Copy the entries exactly, through the "Click the help" line.

Collection entries
####################

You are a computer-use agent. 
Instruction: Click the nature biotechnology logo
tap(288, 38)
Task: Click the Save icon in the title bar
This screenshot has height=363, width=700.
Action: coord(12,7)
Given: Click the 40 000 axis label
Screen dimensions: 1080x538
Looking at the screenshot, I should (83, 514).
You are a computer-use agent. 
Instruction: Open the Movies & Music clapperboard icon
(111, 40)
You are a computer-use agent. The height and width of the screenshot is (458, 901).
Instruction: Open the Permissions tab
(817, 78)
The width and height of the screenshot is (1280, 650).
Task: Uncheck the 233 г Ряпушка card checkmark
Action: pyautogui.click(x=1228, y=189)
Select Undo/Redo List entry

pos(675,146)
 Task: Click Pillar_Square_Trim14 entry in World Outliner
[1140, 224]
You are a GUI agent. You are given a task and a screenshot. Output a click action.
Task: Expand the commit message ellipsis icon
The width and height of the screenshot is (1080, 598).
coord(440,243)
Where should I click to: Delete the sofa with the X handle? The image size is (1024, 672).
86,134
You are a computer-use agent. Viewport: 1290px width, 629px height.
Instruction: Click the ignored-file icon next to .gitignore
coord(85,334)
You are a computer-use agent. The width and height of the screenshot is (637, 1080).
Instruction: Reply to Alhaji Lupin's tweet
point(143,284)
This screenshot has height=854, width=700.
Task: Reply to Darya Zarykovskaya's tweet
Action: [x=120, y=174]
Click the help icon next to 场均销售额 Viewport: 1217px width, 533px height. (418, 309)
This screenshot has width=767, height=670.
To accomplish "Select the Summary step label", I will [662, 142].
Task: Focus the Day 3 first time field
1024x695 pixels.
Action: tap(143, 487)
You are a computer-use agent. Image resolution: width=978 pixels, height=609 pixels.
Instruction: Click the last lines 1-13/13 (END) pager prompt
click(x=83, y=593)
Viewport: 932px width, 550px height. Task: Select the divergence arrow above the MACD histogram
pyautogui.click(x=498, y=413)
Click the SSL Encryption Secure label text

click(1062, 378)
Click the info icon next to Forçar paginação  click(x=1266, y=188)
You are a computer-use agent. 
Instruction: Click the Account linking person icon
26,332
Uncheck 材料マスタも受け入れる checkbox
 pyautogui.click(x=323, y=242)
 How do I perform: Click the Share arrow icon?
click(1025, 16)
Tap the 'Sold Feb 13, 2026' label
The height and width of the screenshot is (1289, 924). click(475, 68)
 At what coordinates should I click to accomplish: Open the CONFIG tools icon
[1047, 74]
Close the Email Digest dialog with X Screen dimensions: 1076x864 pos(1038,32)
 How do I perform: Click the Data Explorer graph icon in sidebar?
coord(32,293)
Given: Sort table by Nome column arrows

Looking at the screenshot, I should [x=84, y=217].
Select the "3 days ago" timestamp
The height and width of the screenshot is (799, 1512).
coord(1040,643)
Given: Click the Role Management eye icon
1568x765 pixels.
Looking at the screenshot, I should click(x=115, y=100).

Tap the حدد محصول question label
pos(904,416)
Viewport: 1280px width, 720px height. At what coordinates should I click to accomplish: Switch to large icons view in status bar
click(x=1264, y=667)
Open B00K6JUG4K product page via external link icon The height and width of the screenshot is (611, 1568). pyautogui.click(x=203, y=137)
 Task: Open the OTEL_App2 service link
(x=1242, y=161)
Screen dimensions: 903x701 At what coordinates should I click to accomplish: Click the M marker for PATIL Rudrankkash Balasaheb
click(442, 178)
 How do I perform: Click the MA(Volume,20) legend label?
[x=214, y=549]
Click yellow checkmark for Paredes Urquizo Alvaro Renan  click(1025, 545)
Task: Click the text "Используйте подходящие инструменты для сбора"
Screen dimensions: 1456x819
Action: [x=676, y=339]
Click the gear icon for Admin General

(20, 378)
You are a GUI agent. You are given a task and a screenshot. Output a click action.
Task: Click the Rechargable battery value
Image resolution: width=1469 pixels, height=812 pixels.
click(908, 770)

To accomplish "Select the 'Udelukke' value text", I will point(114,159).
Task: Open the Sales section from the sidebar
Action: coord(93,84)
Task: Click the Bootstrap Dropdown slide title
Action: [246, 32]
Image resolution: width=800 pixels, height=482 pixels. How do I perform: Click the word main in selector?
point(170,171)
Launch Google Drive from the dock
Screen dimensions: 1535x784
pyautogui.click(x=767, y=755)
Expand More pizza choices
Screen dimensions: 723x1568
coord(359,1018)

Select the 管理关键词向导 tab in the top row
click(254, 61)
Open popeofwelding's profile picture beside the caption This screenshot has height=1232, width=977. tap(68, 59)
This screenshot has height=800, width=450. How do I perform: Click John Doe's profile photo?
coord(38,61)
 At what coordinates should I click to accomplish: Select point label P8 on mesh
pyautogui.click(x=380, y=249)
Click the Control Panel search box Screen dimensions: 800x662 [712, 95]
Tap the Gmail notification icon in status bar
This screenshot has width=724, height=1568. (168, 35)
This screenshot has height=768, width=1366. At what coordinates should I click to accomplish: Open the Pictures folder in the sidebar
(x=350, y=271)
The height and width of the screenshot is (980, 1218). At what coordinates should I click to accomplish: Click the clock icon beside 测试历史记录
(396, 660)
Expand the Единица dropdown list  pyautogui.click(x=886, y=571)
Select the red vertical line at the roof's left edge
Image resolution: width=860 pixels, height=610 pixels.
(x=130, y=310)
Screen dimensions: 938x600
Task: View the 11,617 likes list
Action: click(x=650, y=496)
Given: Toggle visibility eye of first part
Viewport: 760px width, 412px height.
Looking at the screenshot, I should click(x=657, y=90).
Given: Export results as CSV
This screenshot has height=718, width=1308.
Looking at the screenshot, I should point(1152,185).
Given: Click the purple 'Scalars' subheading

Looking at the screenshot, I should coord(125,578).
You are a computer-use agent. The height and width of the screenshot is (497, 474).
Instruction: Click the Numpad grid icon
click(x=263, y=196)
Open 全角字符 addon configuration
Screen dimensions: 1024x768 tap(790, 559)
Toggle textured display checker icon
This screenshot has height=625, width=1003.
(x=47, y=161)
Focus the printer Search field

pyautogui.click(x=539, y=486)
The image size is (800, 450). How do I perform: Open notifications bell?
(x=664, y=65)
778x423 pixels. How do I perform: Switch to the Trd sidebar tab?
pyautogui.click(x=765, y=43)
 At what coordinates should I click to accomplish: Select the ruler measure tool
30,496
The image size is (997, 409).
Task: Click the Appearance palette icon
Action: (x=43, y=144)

####################

WRITTEN SOLUTION:
You are a computer-use agent. 
Instruction: Click the nature biotechnology logo
tap(288, 38)
Task: Click the Save icon in the title bar
This screenshot has height=363, width=700.
Action: coord(12,7)
Given: Click the 40 000 axis label
Screen dimensions: 1080x538
Looking at the screenshot, I should (83, 514).
You are a computer-use agent. 
Instruction: Open the Movies & Music clapperboard icon
(111, 40)
You are a computer-use agent. The height and width of the screenshot is (458, 901).
Instruction: Open the Permissions tab
(817, 78)
The width and height of the screenshot is (1280, 650).
Task: Uncheck the 233 г Ряпушка card checkmark
Action: pyautogui.click(x=1228, y=189)
Select Undo/Redo List entry

pos(675,146)
 Task: Click Pillar_Square_Trim14 entry in World Outliner
[1140, 224]
You are a GUI agent. You are given a task and a screenshot. Output a click action.
Task: Expand the commit message ellipsis icon
The width and height of the screenshot is (1080, 598).
coord(440,243)
Where should I click to: Delete the sofa with the X handle? The image size is (1024, 672).
86,134
You are a computer-use agent. Viewport: 1290px width, 629px height.
Instruction: Click the ignored-file icon next to .gitignore
coord(85,334)
You are a computer-use agent. The width and height of the screenshot is (637, 1080).
Instruction: Reply to Alhaji Lupin's tweet
point(143,284)
This screenshot has height=854, width=700.
Task: Reply to Darya Zarykovskaya's tweet
Action: [x=120, y=174]
Click the help icon next to 场均销售额 Viewport: 1217px width, 533px height. (418, 309)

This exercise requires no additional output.